Early on, feminists approached Plath's opaque poems as codes to be cracked with biography, teaching us to think of her as a woman whose art was entirely bound up in her personal grievances. In fact, the poems that Plath selected for Ariel are the least confessional of those she wrote during her last year of life; and, as scholars have pointed out, we can see from Plath's papers that she assiduously removed the most personal details, draft after draft.
(Here Pamela Gordon might part company with O'Rourke, as she would say it was male writers in this country - rather than feminists - who were guilty of boxing up Frame's art inside the frame of a vulnerable, highly sensitive woman, and refusing to let it stand alone.) O'Rourke argues it is reductive to view Plath as a 'death-obsessed neurotic' and see her work purely in light of this, and her suicide at age 30. There is a lot more to Sylvia Plath the artist than that, for example:

Sylvia [the movie] fails to explore the fact that Plath was one of the first major American poets to be a mother and to take the pleasure of motherhood as her subject.  
And then there's the poet's wit, her fascination with myth ... and more  .... it's worth a read. Although I'm not sure I agree with the beating O'Rourke gives the feminists. They weren't the only ones who trapped Plath's work inside her life story, more's the pity.

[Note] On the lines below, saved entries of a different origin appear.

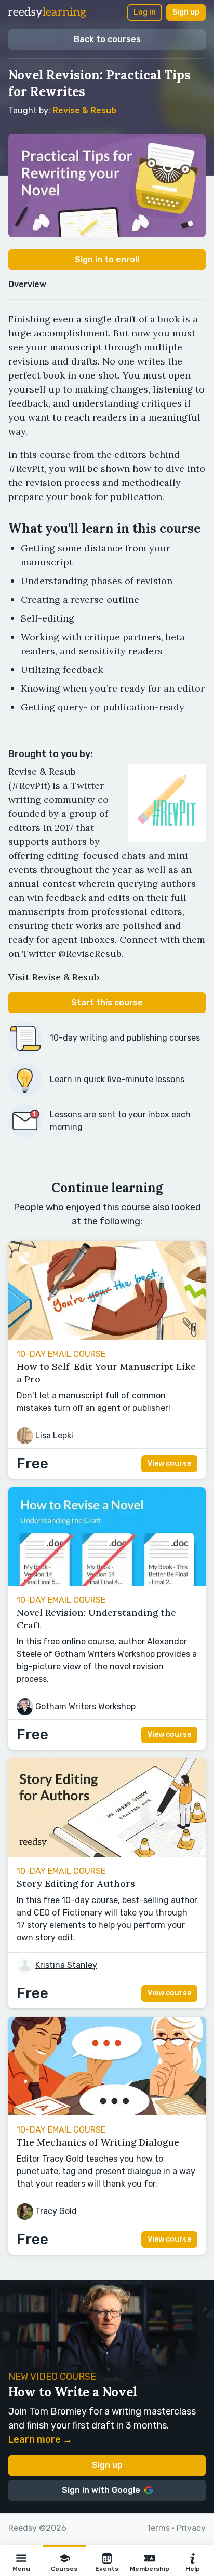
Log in (144, 12)
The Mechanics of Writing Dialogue (98, 2142)
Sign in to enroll (107, 259)
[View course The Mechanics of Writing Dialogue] (107, 2113)
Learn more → (40, 2439)
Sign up (185, 12)
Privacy (191, 2528)
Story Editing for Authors (76, 1884)
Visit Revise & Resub (53, 977)
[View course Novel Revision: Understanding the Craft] (107, 1583)
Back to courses (107, 39)
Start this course (107, 1002)
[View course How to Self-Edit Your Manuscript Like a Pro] (107, 1337)
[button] (21, 2560)
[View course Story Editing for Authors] (107, 1854)
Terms (158, 2528)
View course (169, 1463)
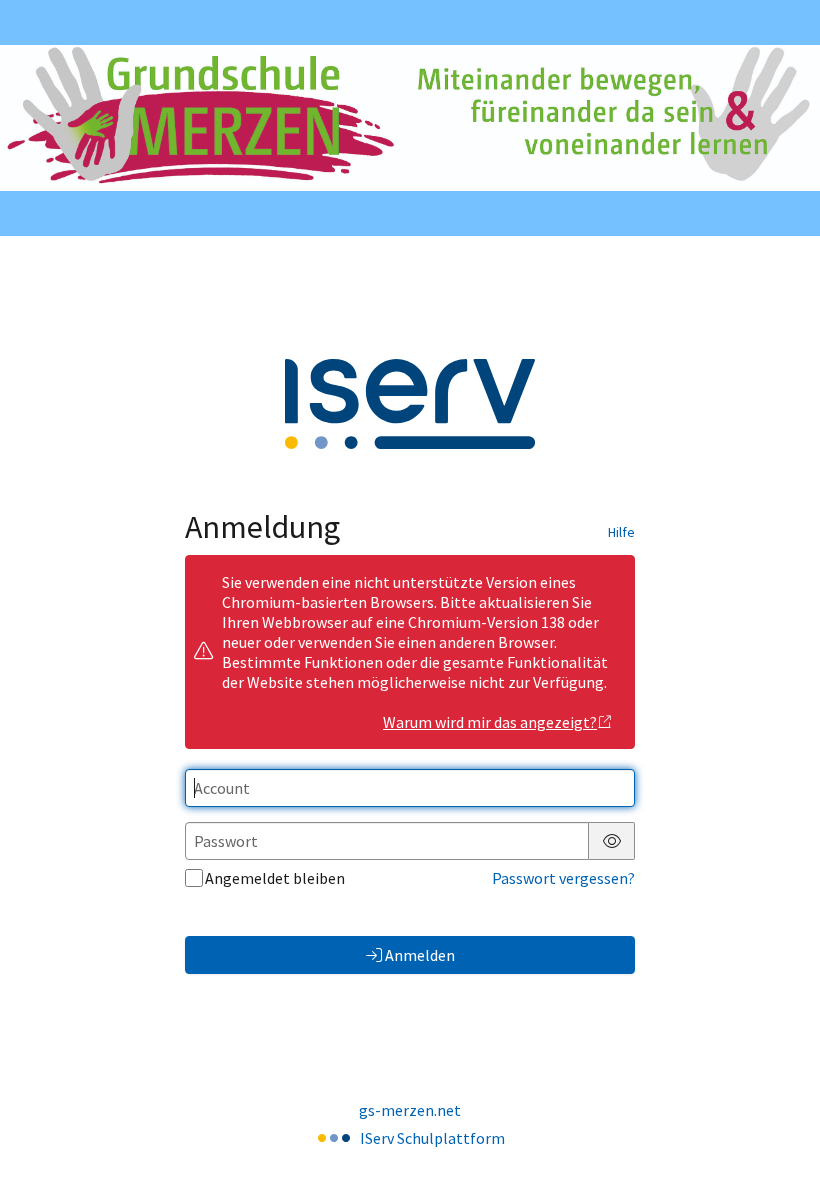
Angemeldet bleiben (275, 878)
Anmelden (420, 955)
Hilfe (621, 532)
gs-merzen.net (410, 1110)
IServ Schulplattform (432, 1138)
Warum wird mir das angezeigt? (490, 722)
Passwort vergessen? (563, 878)
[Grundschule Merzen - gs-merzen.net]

For an interesting link between Janet Frame and Sylvia Plath, go here.

2 comments:

Anonymous said...

Great post Mary - thanks for directing me to this essay - I look forward to reading, love the title. I didn't like the Sylvia film for the reasons you mention - Plath is such a dazzling poet, I cannot think of anyone who nails the feeling of being a mother, except for Sharon Olds - and her humour is biting and sharp and funny. It is always a shame when the end sums up the whole of what is a vast and rich a life.

Hannah Stoneham said...

Great post with which I (in relation to Sylvia Plath) - wholly agree. Obviously biography is an important factor - but in the case of Plath's poetry it is not a magic key. There are other writers where it is more of a key (Antonia White and Jean Rhys spring to mind).

Really clearsighted and interesting post - thanks for illuminating my Thursday!